Introduction de « Penser une société ouverte et vive »

Dans cet ouvrage, nous allons nous tourner vers des philosophies pour lesquelles la raison devient seconde par rapport à la vie et à l’existence, là où les paradoxes règnent et où le discours rationnel et scientifique cède la place à la sensibilité, à l’art et à la poésie. Ces philosophies de la liberté, de l’advenir et de l’impossible, s’enracinent dans les pensées de l’existence et de l’indicible, au croisement de l’immanence et de la transcendance, qui avaient été marginalisées au profit des philosophies purement rationnelles dominantes au 19ème et au 20ème siècle. Elles retrouvent aujourd’hui un espace de déploiement inattendu, qu’active la rencontre, à l’échelle de la planète, des sagesses et des spiritualités des différentes civilisations. Irrigant une nouvelle anthropologie, elles ouvrent des chemins inédits et enthousiasmants pour la pensée et pour l’action à travers l’incertitude et l’incomplétude de notre monde. Elles nous aident à penser un nouveau Grand Récit qui pourra rassembler tous les humains différents par leur capacité à vivre en intelligence entre eux et avec les autres êtres vivants et tous les éléments de la terre. Elles conduisent au pays de l’amitié, celui de la nouveauté permanente dans la confiance et la joie de la découverte de l’autre.
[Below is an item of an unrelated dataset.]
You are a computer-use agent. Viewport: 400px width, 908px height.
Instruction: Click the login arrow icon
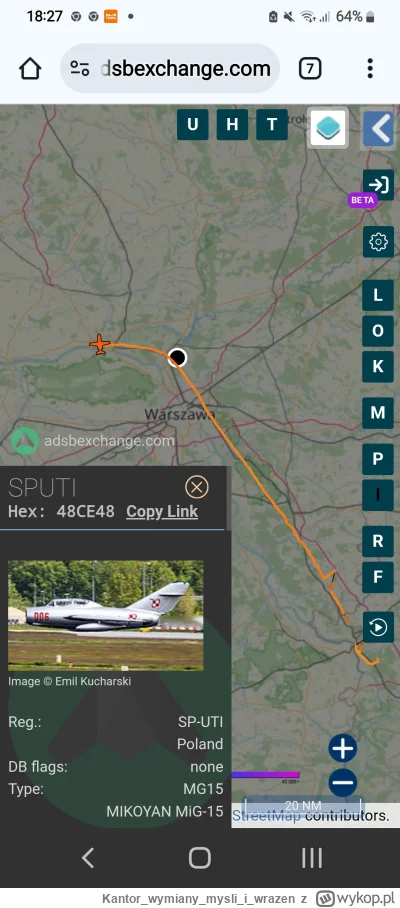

Ce livre donne des éléments de sortie de la crise existentielle qui bouleverse notre civilisation.

Nous avons abordé les raisons profondes de sa métamorphose en cours, dans un premier ouvrage, Nos institutions publiques à bout de souffle1. Nous y avons analysé pourquoi nos institutions publiques actuelles sont devenues inefficientes et irréformables. Nous avons établi que cela vient du fait que nous ne croyons plus vraiment à l’amélioration de notre vie et à la maîtrise de notre avenir, par les sciences et les techniques. Nous devenons méfiants devant leur autonomisation de la société humaine et leur volonté de toute-puissance. Nous ne sommes plus adeptes du mythe du Progrès.

Dans un deuxième ouvrage, Solidarités émergentes – Institutions en germe2, nous avons vu que la vie invente chaque jour du nouveau au sein de notre société, et que s’y tissent de nouvelles solidarités. Mais les valeurs qui les sous-tendent ne sont plus, comme au temps jadis de la Modernité, fonder sur la croyance en la maîtrise et la puissance de la technoscience, mais sur l’altérité, c’est-à-dire sur les relations fluides, fragiles et imprévisibles, qui relient les humains entre eux, et, au niveau de notre planète, les humains, les vivants et les choses, ouvrant le moment écologique dans lequel nous sommes entrés.

De nouvelles institutions sont en train d’émerger de cet en-commun qui s’éveille, à bas bruit, dans l’horizontalité de la société. Elles se fonderont sur la non-puissance et la non-permanence, et elles se montreront plastiques et en transformation continuelle. Pour les penser, nous devons revisiter nos philosophies, car les conceptions issues de la croyance en la maîtrise du réel et de l’avenir par les sciences et les techniques ne fonctionnent plus. Mais, comme nous allons le voir dans cet ouvrage, de belles et nouvelles fécondités sont disponibles pour apparaître.

1 Olivier Frérot, Nos institutions publiques à bout de souffle, Centre Littéraire d’Impression Provençal, 2014.

2 Olivier Frérot, Solidarités émergentes – Institutions en germe, Chronique sociale, 2015.